───── Records to use ─────

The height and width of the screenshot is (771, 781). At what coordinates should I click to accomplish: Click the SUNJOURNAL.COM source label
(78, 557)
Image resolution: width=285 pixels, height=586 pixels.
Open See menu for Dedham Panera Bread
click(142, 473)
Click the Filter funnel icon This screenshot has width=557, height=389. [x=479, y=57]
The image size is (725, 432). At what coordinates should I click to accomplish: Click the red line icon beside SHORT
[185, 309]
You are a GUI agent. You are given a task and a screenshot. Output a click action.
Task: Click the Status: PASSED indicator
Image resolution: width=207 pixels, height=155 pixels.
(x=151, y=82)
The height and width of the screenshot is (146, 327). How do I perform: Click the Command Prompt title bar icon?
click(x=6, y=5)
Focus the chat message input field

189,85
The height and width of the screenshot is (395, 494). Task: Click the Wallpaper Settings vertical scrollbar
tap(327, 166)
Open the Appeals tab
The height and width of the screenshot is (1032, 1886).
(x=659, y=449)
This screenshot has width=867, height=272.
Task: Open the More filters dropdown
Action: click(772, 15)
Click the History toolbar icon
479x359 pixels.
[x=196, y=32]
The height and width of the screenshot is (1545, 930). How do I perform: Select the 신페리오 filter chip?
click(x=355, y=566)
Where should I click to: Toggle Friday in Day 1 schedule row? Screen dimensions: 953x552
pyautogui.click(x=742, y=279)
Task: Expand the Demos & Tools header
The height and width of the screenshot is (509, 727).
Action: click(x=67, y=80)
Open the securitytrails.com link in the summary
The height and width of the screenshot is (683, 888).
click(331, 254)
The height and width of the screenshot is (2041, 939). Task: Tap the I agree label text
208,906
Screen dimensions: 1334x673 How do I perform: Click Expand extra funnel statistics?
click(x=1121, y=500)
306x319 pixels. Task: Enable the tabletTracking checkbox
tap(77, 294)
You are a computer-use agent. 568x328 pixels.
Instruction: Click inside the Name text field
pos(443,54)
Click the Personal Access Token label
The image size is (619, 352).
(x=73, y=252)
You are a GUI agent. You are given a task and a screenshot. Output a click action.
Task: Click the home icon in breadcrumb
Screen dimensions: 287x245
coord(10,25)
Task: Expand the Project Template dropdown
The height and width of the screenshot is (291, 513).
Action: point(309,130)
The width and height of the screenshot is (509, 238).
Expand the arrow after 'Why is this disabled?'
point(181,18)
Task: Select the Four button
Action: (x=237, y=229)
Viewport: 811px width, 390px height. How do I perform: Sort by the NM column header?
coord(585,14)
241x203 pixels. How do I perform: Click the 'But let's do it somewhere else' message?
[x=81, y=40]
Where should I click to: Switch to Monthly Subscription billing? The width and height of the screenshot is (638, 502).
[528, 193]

─────

- _What to produce_
Give every entry back unchanged. Leave none out.

- _Result of this exercise_
The height and width of the screenshot is (771, 781). At what coordinates should I click to accomplish: Click the SUNJOURNAL.COM source label
(78, 557)
Image resolution: width=285 pixels, height=586 pixels.
Open See menu for Dedham Panera Bread
click(142, 473)
Click the Filter funnel icon This screenshot has width=557, height=389. [x=479, y=57]
The image size is (725, 432). At what coordinates should I click to accomplish: Click the red line icon beside SHORT
[185, 309]
You are a GUI agent. You are given a task and a screenshot. Output a click action.
Task: Click the Status: PASSED indicator
Image resolution: width=207 pixels, height=155 pixels.
(x=151, y=82)
The height and width of the screenshot is (146, 327). How do I perform: Click the Command Prompt title bar icon?
click(x=6, y=5)
Focus the chat message input field

189,85
The height and width of the screenshot is (395, 494). Task: Click the Wallpaper Settings vertical scrollbar
tap(327, 166)
Open the Appeals tab
The height and width of the screenshot is (1032, 1886).
(x=659, y=449)
This screenshot has width=867, height=272.
Task: Open the More filters dropdown
Action: click(772, 15)
Click the History toolbar icon
479x359 pixels.
[x=196, y=32]
The height and width of the screenshot is (1545, 930). How do I perform: Select the 신페리오 filter chip?
click(x=355, y=566)
Where should I click to: Toggle Friday in Day 1 schedule row? Screen dimensions: 953x552
pyautogui.click(x=742, y=279)
Task: Expand the Demos & Tools header
The height and width of the screenshot is (509, 727).
Action: click(x=67, y=80)
Open the securitytrails.com link in the summary
The height and width of the screenshot is (683, 888).
click(331, 254)
The height and width of the screenshot is (2041, 939). Task: Tap the I agree label text
208,906
Screen dimensions: 1334x673 How do I perform: Click Expand extra funnel statistics?
click(x=1121, y=500)
306x319 pixels. Task: Enable the tabletTracking checkbox
tap(77, 294)
You are a computer-use agent. 568x328 pixels.
Instruction: Click inside the Name text field
pos(443,54)
Click the Personal Access Token label
The image size is (619, 352).
(x=73, y=252)
You are a GUI agent. You are given a task and a screenshot. Output a click action.
Task: Click the home icon in breadcrumb
Screen dimensions: 287x245
coord(10,25)
Task: Expand the Project Template dropdown
The height and width of the screenshot is (291, 513).
Action: point(309,130)
The width and height of the screenshot is (509, 238).
Expand the arrow after 'Why is this disabled?'
point(181,18)
Task: Select the Four button
Action: (x=237, y=229)
Viewport: 811px width, 390px height. How do I perform: Sort by the NM column header?
coord(585,14)
241x203 pixels. How do I perform: Click the 'But let's do it somewhere else' message?
[x=81, y=40]
Where should I click to: Switch to Monthly Subscription billing? The width and height of the screenshot is (638, 502).
[528, 193]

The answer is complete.